How did Lower Makefield Township, Pennsylvania get its name? This page provides a brief history about the naming of Lower Makefield Township, Pennsylvania, the people who settled it, and the industry rising within it.
Makefield was the township named in the report of the jury appointed by the first Court in 1692 to subdivide the county. In the words of the report, it was designated “The uppermost township being called Makefield,” which included all the territory now comprised in Upper and Lower Makefield until 1753, when the township was divided. Lower Makefield is bounded northwest by Upper Makefield, northeast by the Delaware River, southeast by Falls, and southwest by Middletown and Newtown Townships.

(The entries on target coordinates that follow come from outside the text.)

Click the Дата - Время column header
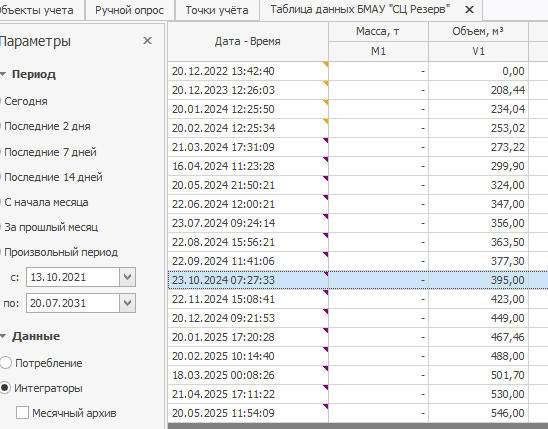pyautogui.click(x=248, y=42)
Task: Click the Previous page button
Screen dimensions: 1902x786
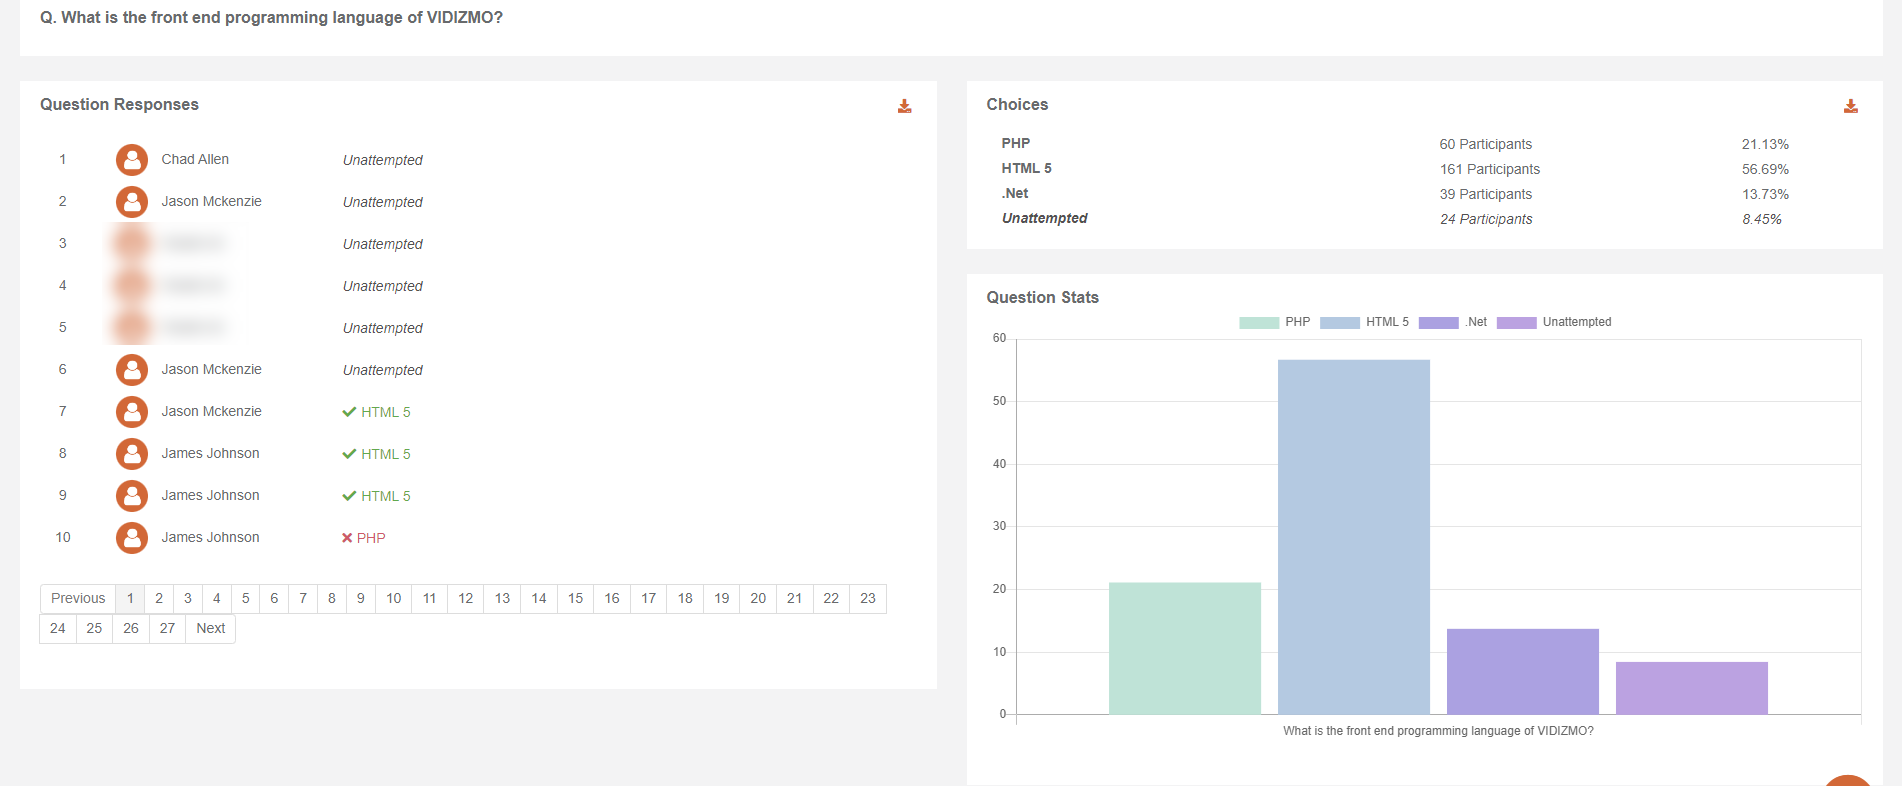Action: tap(78, 599)
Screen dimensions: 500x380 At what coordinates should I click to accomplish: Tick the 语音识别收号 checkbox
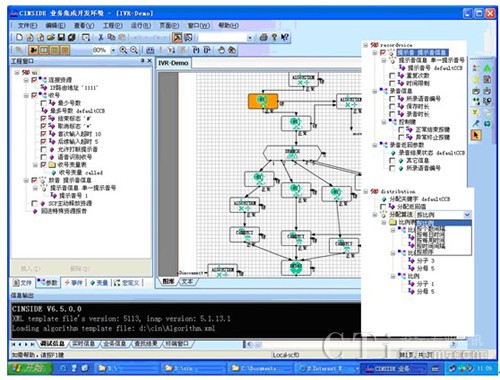43,157
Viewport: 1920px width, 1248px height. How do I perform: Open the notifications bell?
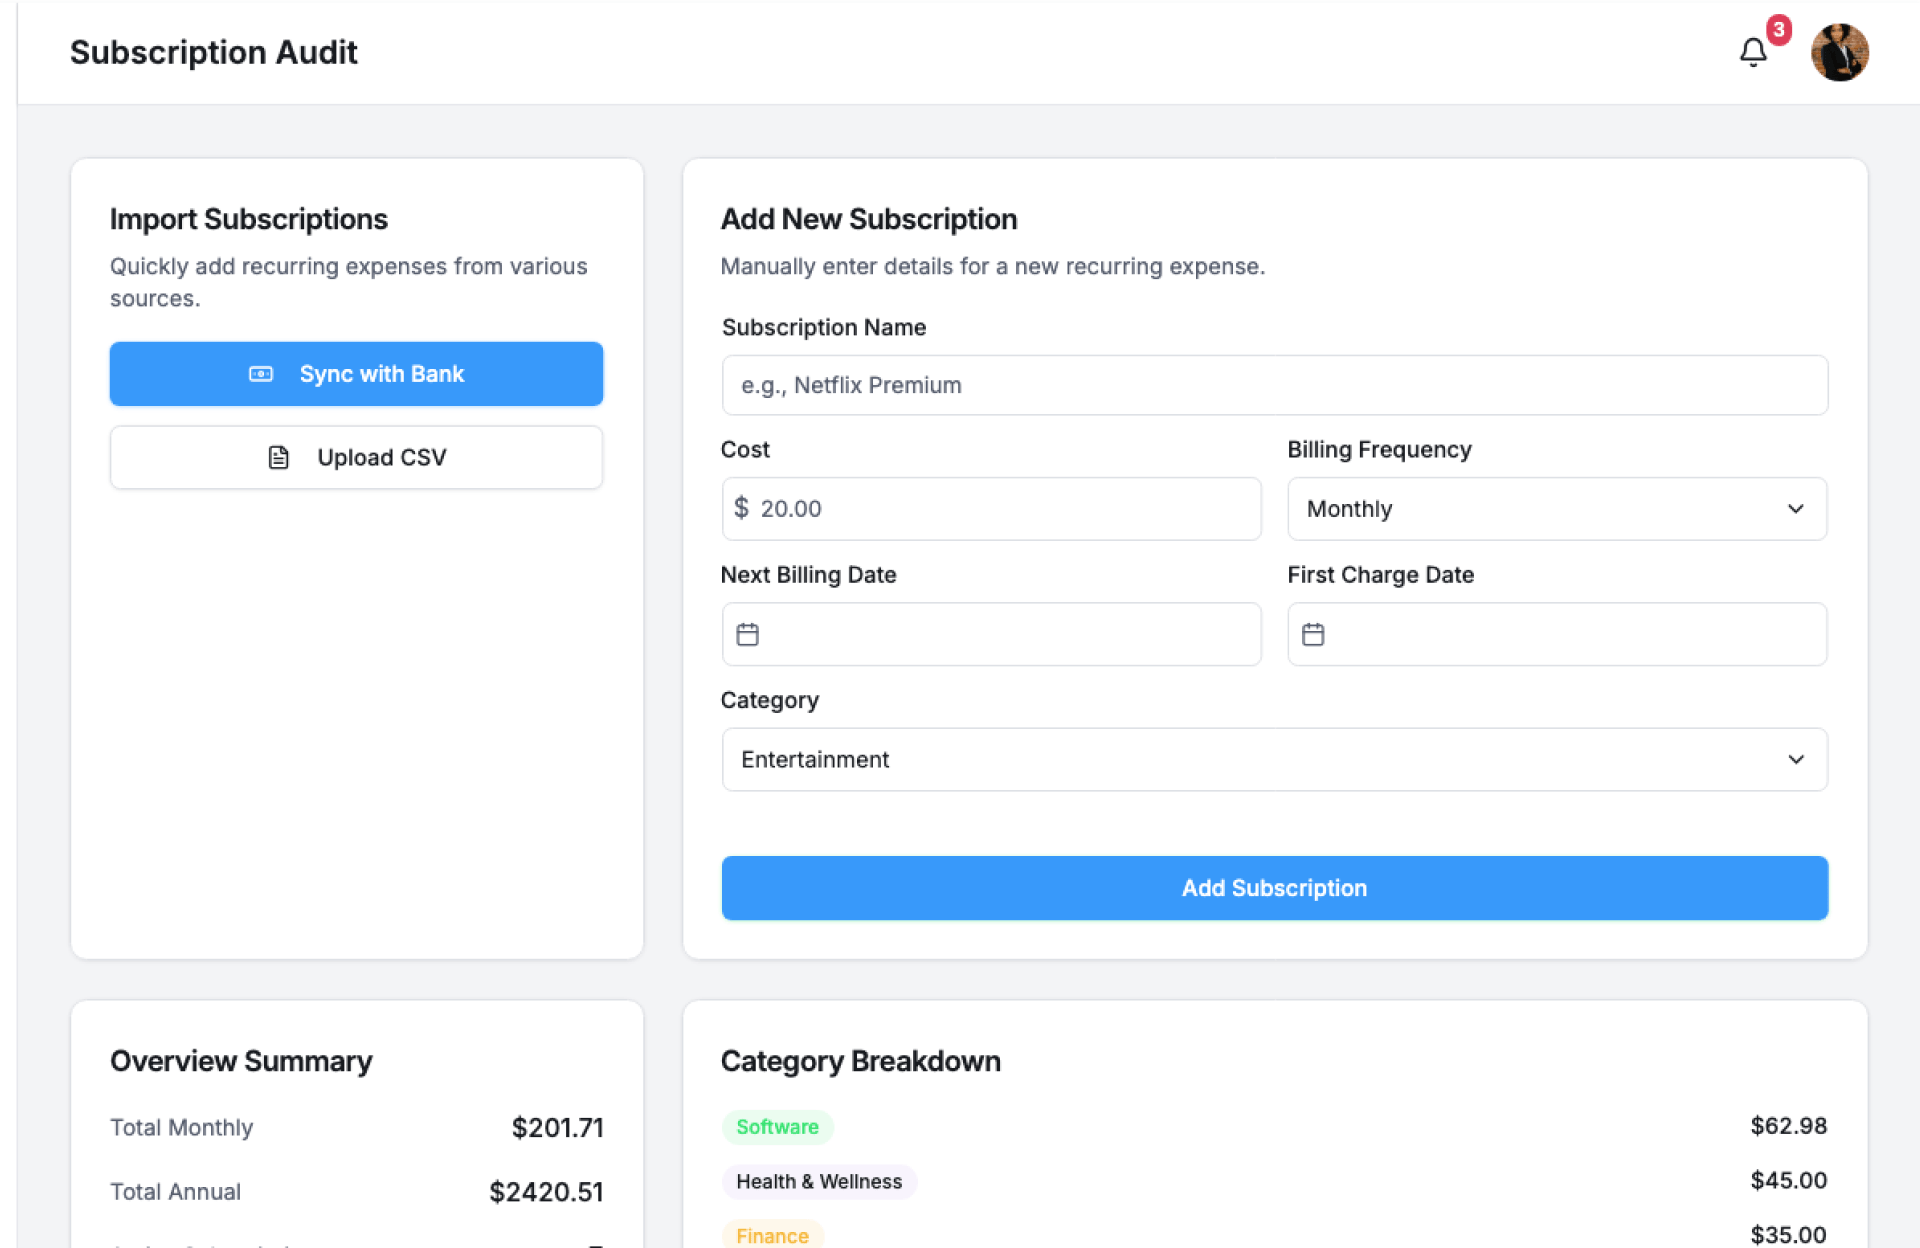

![Smith's 1850 Map of Bucks County, Pennsylvania showing Lower Makefield Township.](https://i0.wp.com/pennsylvaniagenealogy.org/wp-content/uploads/2025/02/Lower-Makefield-Pennsylvania.jpg?resize=840%2C746&ssl=1)
Makefield as a name has puzzled investigators. However, the word seems to be, without much doubt, a corruption of Macclesfield or Maxfield, both these names being used interchangeably in the eighteenth century for the same populous town in Cheshire, England, eighteen miles from Manchester. At Macclesfield is a Quaker Meeting House, and a few early Pennsylvania immigrants came from that town. General Davis was no doubt correct in assuming that the name Makefield is due to an early English pronunciation of Macclesfield or Maxfield and that the spelling was made to accord with the pronunciation.
Early settlers of Lower Makefield were English Friends and included families of Hough, Yardley, Briggs, Harding, Cutler, Croasdale, Taylor, and Story. They worshipped in Falls Monthly Meeting House until 1750, when Falls granted the request of Makefield Friends for a separate meeting. Makefield Meeting House was finished in 1752. It occupies a small tract of land near Dolington on the northwest side of the line between the two Makefields.
A half mile southeast of Yardley is the ancient Slate Hill graveyard. It is reputed to have been the first burial place for Friends in the township and was used down to about 1800.